__WHAT TO PRODUCE__:
In the copy, include exactly the lines from the one with "The height and" through the end of the data and no others, both ends kept, with every picture left out.

Stored records:
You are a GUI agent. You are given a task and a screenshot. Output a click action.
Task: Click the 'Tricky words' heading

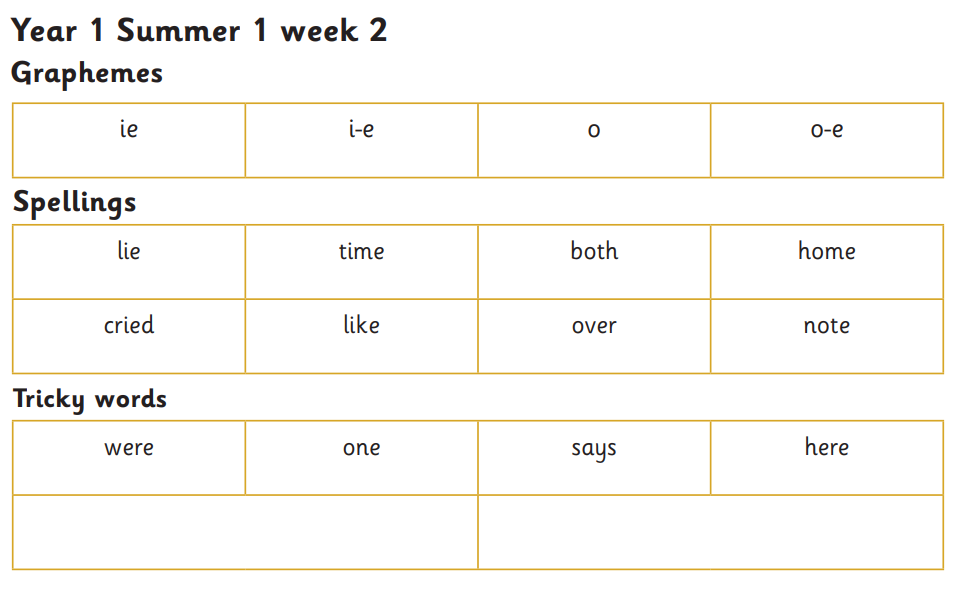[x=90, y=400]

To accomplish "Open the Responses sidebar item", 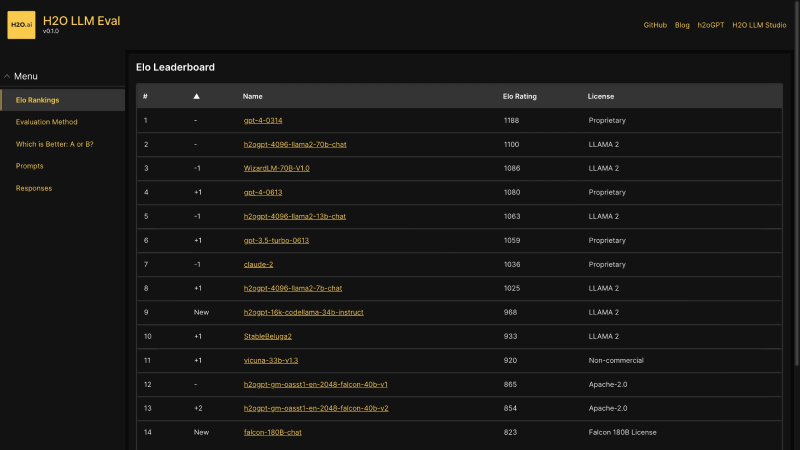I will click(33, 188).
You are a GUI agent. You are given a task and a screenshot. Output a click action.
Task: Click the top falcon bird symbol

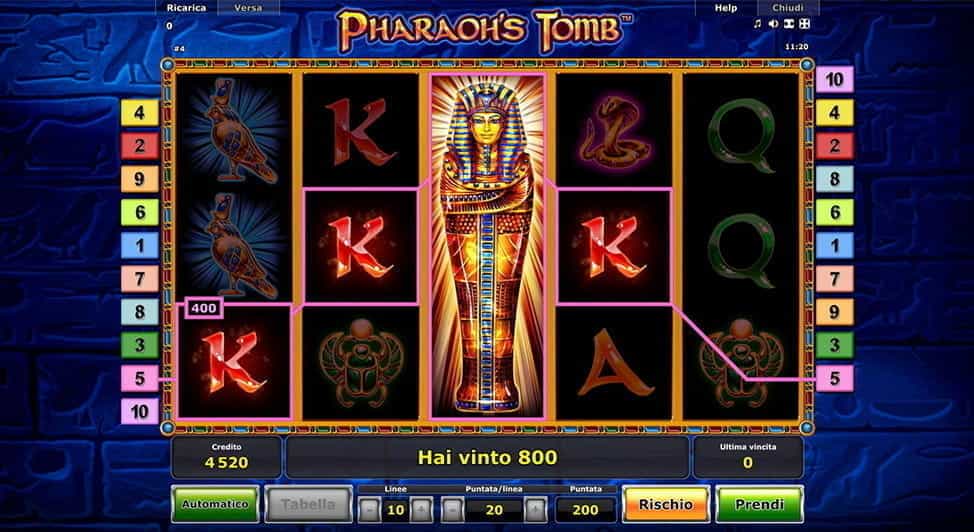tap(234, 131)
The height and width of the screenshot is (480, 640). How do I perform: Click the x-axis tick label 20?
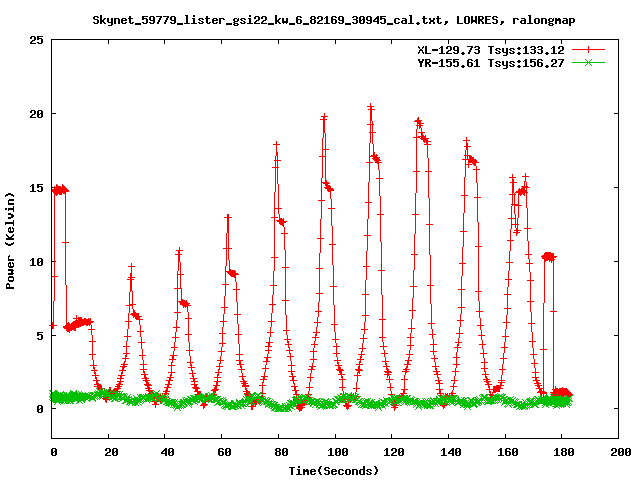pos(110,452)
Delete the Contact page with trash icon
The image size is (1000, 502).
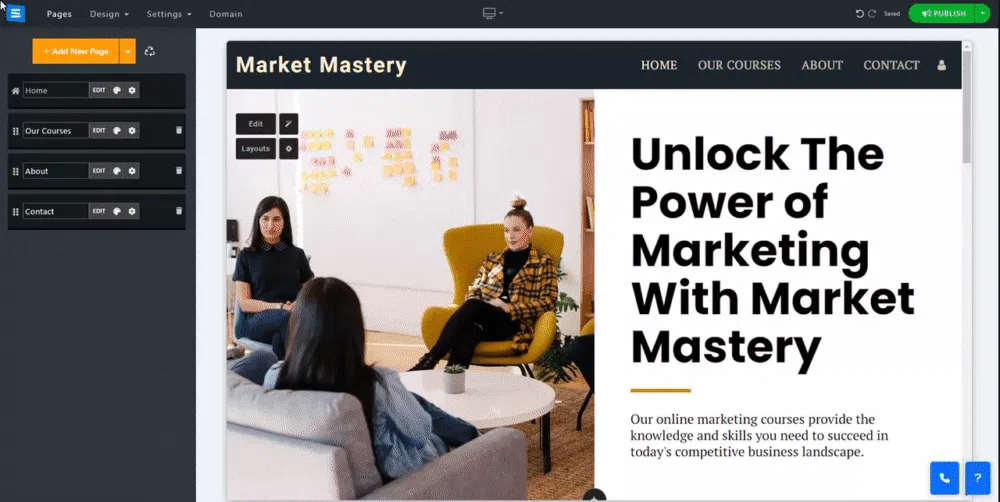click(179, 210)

__TASK RESULT__:
The height and width of the screenshot is (480, 640). How do I perform: Click the x-axis tick label 20?
pos(110,452)
Delete the Contact page with trash icon
The image size is (1000, 502).
click(179, 210)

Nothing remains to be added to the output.